To represent your country in international soccer is every player’s dream. To don the shirt of the nation that raised you is an honor not every player is able to attain.

So when Lamine Yamal was handed his debut in September 2023, at just 16 years old by this very same coach, excitement was sky-high. Here was a La Masia gem, a right winger with Messi-esque flair, not even old enough to drink or drive, but mature enough to wear the badge of La Roja across his heart.

Fast forward two years. Yamal has broken a number of records and won Euro 2024 under De la Fuente. But his 2025 has been a never-ending treadmill of international demands.

In the middle of one of Barcelona’s most physically demanding seasons ever, Yamal still put on the national team shirt for friendlies in March and June. In September, despite a back issue and groin discomfort confirmed by Barcelona, De la Fuente still pushed him through two full 90s, including a 3–0 Serbia win, where Yamal reportedly had to take injections to mask the pain.

Hansi Flick vs. Luis De la Fuente

Hansi Flick is done playing nice. A few months ago, the Barcelona manager commented that communication between both of Lamine’s coaches “left a lot to be desired,” but he hoped for improvement. After September’s injury to Yamal, Flick called out Spain’s “lack of empathy” for ignoring medical advice. And following October’s relapse, he went further, calling the decision “a very reckless act.”

Luis de la Fuente remains unfazed, clinging to his claim that “Jugar con molestias es normal” (“playing with niggles is normal”). When pressed further about calling Lamine Yamal up for the previous window, De la Fuente continued to conjure up statements like

“[We] would never play him through an injury. If he was not 100%, we would have never started him. He developed the problems after the game.”

Safe to say, Hansi Flick was not impressed.

Poor Player Management

Lamine Yamal’s recent breakdown isn’t the first time Luis De la Fuente has found himself in a difficult situation regarding managing game time.

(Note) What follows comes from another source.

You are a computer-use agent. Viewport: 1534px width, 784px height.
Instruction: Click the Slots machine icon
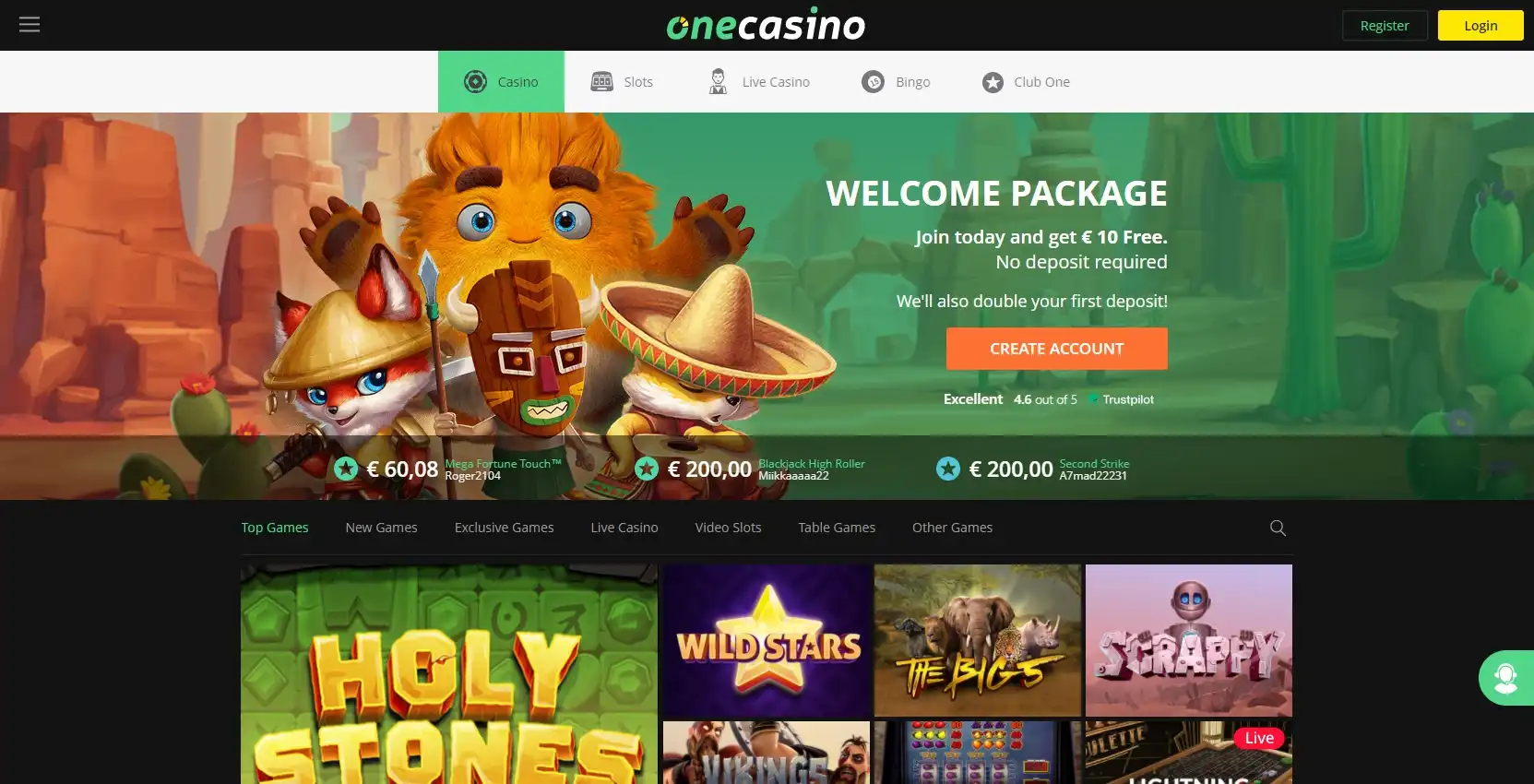click(601, 82)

Another La Masia gem, Pablo Martín Páez Gavira, better known as Gavi, found himself a victim of De la Fuente’s “no rest for stars” ethos.

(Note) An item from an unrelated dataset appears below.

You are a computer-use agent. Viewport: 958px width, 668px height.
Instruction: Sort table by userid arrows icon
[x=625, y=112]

In November 2023, De la Fuente selected him for a meaningless European Championship qualifier against Georgia, despite Spain having already qualified. Gavi had played every minute of Spain’s previous matches that year and was a starter in 14 of Barcelona’s first 15 La Liga games. A 19-year-old, aggressive midfielder like him could easily have been kept on the bench to give more time to other players like Mikel Merino or Aleix García on that fateful day.

Instead, Gavi started the game and then limped off the pitch just before the 30-minute mark in tears. Tests confirmed a torn ACL that kept him out for nearly ten months.

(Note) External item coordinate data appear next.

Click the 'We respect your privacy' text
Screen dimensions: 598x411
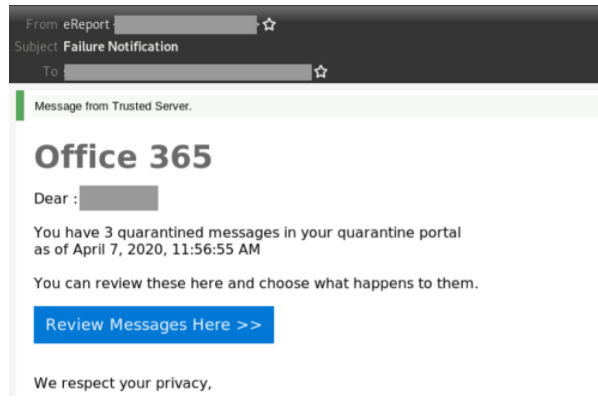click(x=122, y=383)
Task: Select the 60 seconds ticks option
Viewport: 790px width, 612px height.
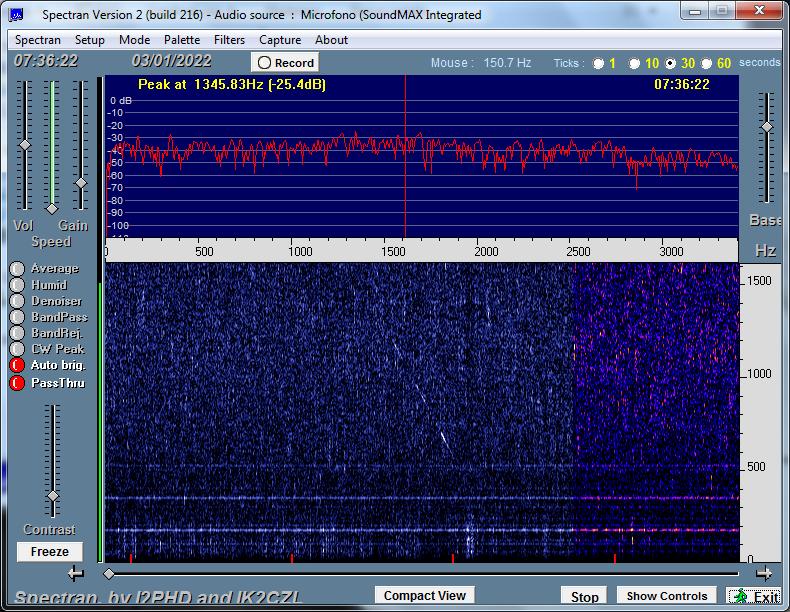Action: (706, 63)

While De la Fuente is not 100% to blame for the injury, his poor management certainly is. He went on to comment once again that he only started Gavi because he “looked 100% fit” and eager to play. But Gavi is a kid. He’ll never want to miss an opportunity to play. It’s the manager’s job to have the common sense to make that call.

But there is a pattern in the Spanish national team regarding FC Barcelona players that goes far beyond Lamine Yamal or Gavi. Everyone remembers when Pedri broke out in 2020 and ended up playing two summer tournaments for Spain — the Summer Olympics and the European Championship — back-to-back, after having already played a grueling season at club level where he carried the midfield all by himself. He played a total of 73 games that season, at just 19 years old.

A Dangerous Pattern

Luis de la Fuente’s reluctance to rotate young talents is endangering the future of Spanish soccer. Spain is entering, if it hasn’t already, its next golden generation, spearheaded by young, energetic players who don’t know what it’s like to slow down. For their sake, it is the manager’s duty to put speed breakers along their fast lane, nurture them, and make sure they make it to the end.

Luis de la Fuente might be a great coach, a man who has reinvented Spanish soccer by moving it beyond traditional Tiki-Taka and infusing a new identity. He has been coaching the Spanish youth teams since 2013 and has won two trophies with the senior team, but his persistence is pushing Spain’s “golden boy” to the brink of breaking down forever.